Gastric peroral pyloromyotomy effectiveness in management of all types of gastroparesis.

Williams, Ashley E (AE);Bhanat, Eldrin (E);Seerapu, Venkata N (VN);Salvemini, John (J);Howell, Grace (G);Evans, Mary Michael (MM);Moremen, Jacob R (JR);

 
     

Author information

J Gastrointest Surg.2025 Mar 21;29(6):102031.doi:10.1016/j.gassur.2025.102031

Abstract

BACKGROUND: Gastric peroral pyloromyotomy (G-POP) is a minimally invasive endoscopic technique for treating refractory gastroparesis (GP). The functional luminal imaging probe (FLIP) is an endoscopic tool for measuring the physiologic parameters of the gastrointestinal sphincters. Here, FLIP was used to investigate the association between physiologic measurements of the pylorus and clinical outcomes after G-POP using the Gastroparesis Cardinal Symptom Index (GCSI) to monitor clinical response.

METHODS: This was a single-center prospective study of 48 patients with GP who underwent G-POP for the management of refractory GP. The cross-sectional area, pressure, and distensibility index (DI) of the pylorus were evaluated using FLIP at 40-mL and 50-mL balloon fill volumes pre- and postprocedurally. GCSI scores were used to monitor clinical symptoms both preprocedurally and at 6 weeks after G-POP.

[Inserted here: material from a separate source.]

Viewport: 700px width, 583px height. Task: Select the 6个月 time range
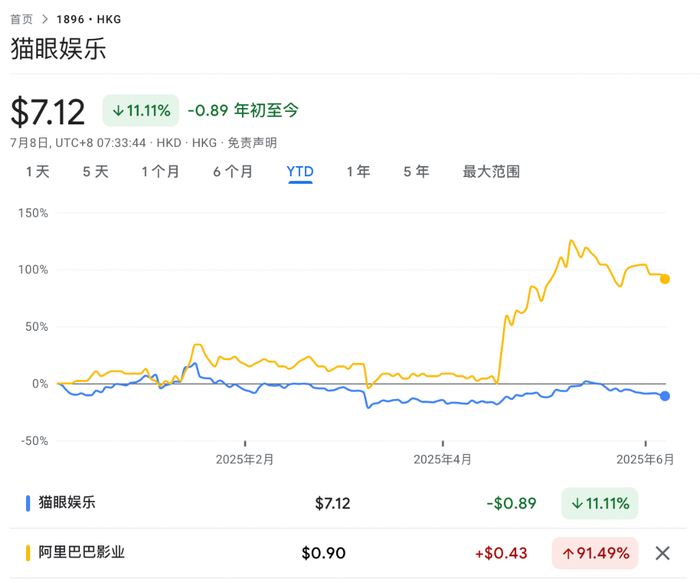[232, 172]
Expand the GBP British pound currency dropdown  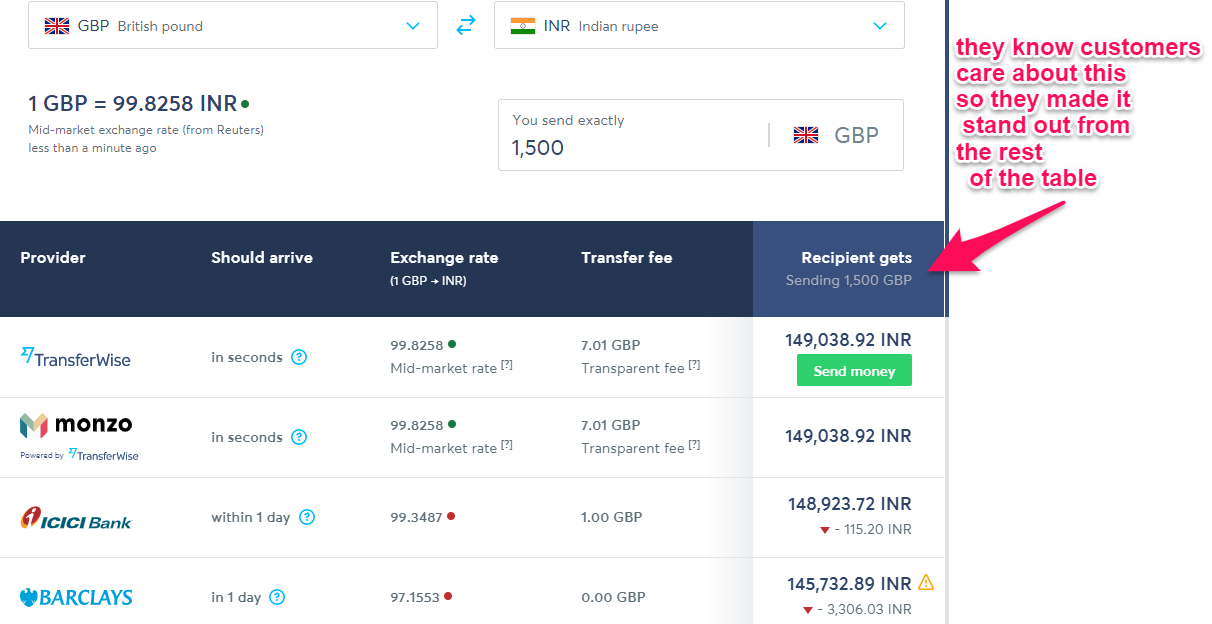pyautogui.click(x=233, y=25)

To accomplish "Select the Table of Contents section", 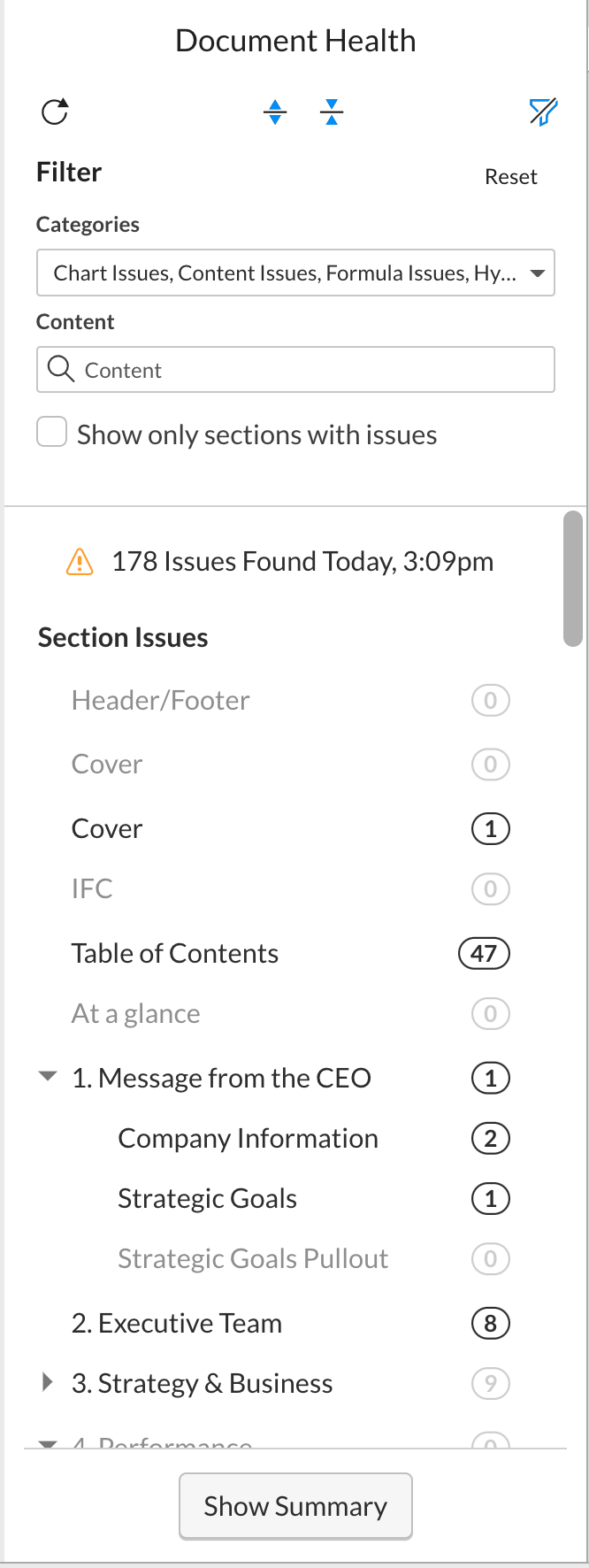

RESULTS: Technical success was achieved in 100% of patients. GCSI scores (0-5) decreased by an average of 0.95 ± 1.45 points at 6 weeks postoperatively, with the nausea/vomiting and bloating subscales showing the greatest improvement. The change (∆) in DI at 50-mL balloon fill volumes was a statistically significant predictor of symptomatic improvement after the procedure, with ∆DI at 50 mL of >1.5 mm/mm Hg strongly correlated with larger improvements in GCSI (Pearson coefficient: 0.544; P =.036).

CONCLUSION: The EndoFLIP was not found to be a reliable predictor of clinical success before G-POP. However, measuring changes pre- and postprocedurally can be used to guide management. Additional investigations are needed to elucidate the relationship between physiologic pyloric sphincter measurements and clinical response to G-POP.